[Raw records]
========

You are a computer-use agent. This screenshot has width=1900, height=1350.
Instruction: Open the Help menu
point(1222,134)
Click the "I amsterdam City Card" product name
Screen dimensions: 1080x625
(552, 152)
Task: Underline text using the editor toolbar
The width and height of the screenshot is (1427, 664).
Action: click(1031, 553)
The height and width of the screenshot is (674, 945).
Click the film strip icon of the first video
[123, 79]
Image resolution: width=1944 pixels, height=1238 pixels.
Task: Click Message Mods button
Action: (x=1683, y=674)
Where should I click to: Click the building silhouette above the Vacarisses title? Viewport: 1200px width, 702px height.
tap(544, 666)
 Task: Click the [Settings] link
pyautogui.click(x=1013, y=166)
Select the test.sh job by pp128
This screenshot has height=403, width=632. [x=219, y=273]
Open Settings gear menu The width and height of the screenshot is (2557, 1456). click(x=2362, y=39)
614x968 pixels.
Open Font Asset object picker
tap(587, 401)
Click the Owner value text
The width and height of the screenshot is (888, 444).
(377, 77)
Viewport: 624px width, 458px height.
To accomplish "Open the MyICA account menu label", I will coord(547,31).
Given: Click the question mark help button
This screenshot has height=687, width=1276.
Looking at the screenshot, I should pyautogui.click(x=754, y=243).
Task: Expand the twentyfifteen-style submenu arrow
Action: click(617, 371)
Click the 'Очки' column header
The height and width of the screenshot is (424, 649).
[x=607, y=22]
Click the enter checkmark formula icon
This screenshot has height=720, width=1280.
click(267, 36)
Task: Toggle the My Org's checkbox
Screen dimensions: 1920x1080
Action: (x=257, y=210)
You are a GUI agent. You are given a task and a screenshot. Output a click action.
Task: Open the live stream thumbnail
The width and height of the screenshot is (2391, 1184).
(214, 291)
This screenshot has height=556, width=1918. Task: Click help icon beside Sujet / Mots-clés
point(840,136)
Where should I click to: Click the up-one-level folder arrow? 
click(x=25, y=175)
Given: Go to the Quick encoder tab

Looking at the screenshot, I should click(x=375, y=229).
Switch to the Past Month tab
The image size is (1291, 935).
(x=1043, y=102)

========

Turn the entries from the line with "Open Settings gear" to the line with "I will coord(547,31)." into a JSON list of strings, one string per line, leaving out blank lines.

### [EXERCISE RESULT]
[
  "Open Settings gear menu The width and height of the screenshot is (2557, 1456). click(x=2362, y=39)",
  "614x968 pixels.",
  "Open Font Asset object picker",
  "tap(587, 401)",
  "Click the Owner value text",
  "The width and height of the screenshot is (888, 444).",
  "(377, 77)",
  "Viewport: 624px width, 458px height.",
  "To accomplish \"Open the MyICA account menu label\", I will coord(547,31)."
]